## Given instruction 1
Answer these questions about the passage on happiness:
(a) Who enshrined the right to pursue happiness in the Declaration of Independence?
(b) Rather than a feeling, what did Aristotle view happiness as?
(c) In what year was happiness viewed as an alternative to freedom?

## Excerpt provided

☆ ☆ ☆ ☆

The ancient Greek philosopher trio of Socrates, Plato, and Aristotle began Western Civilization by describing Man’s Pursuit of Happiness. Even the Wall Street Journal agrees that the founding of America on happiness is a good thing.

Yet happiness has always been something distinctively coveted by Americans. The inalienable right to pursue it, along with life and liberty, was enshrined by Thomas Jefferson in the Declaration of Independence.

However, it appears that Aristotle was a logical person and did not view happiness as a feeling, but rather as logic.

He more or less invented logic, which was of pivotal importance in human history (and no other civilization ever came up with it independently).

Despite its triumphant revival in the West in the prior millennium, the Ancient Greeks’ view of logical debate as a no-hard-feelings contact sport seems to be fading as our culture becomes more female-dominated. Intellectual disagreement is now taken very personally.

But then Joe Hoft reminded us.

The Big Tech knows they have you hooked with “happiness” and so you will sacrifice your freedom. “The choice for mankind lies between freedom and happiness and for the great bulk of mankind, happiness is better” (George Orwell).

Clearly the concept of happiness is suffering from pidgin language abuse because at first glance it sounds like a good founding principle and is recorded as such in the American Constitution (for the first time in history?), then in 2019 it gets misconstrued as a feeling after it was viewed as an alternative to freedom (in 1948).

☆ ☆ ☆ ☆

## Record excerpts
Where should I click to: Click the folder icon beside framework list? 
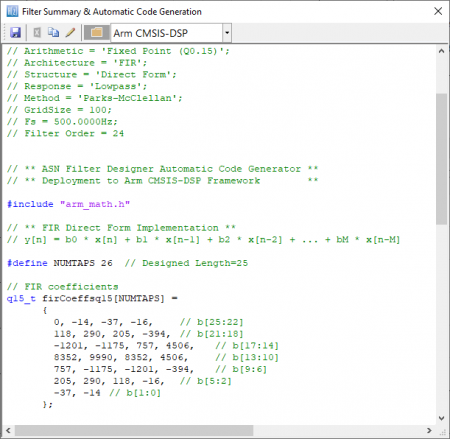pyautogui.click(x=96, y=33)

☆ ☆ ☆ ☆

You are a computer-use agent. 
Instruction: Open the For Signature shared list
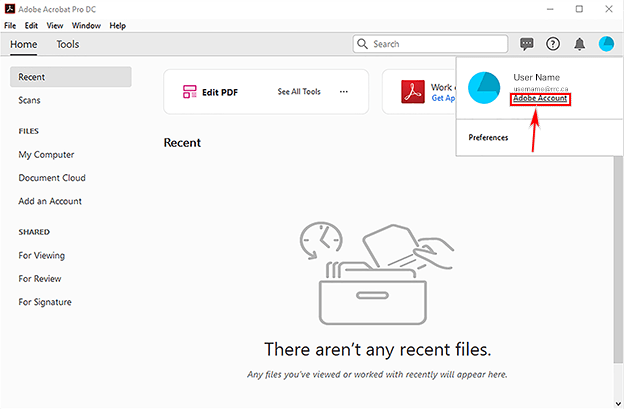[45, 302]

☆ ☆ ☆ ☆

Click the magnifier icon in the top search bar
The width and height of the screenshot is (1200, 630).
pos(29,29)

☆ ☆ ☆ ☆

## Given instruction 2
Please express the part of the records that opens with the line containing "Where should I" and closes with the line containing "pyautogui.click(x=96, y=33)" as a JSON list of strings, one string per line, skipping blank lines and leaving the pictures out.

## Output 1
(a) Thomas Jefferson
(b) Logic
(c) 1948

## Output 2
[
  "Where should I click to: Click the folder icon beside framework list? ",
  "pyautogui.click(x=96, y=33)"
]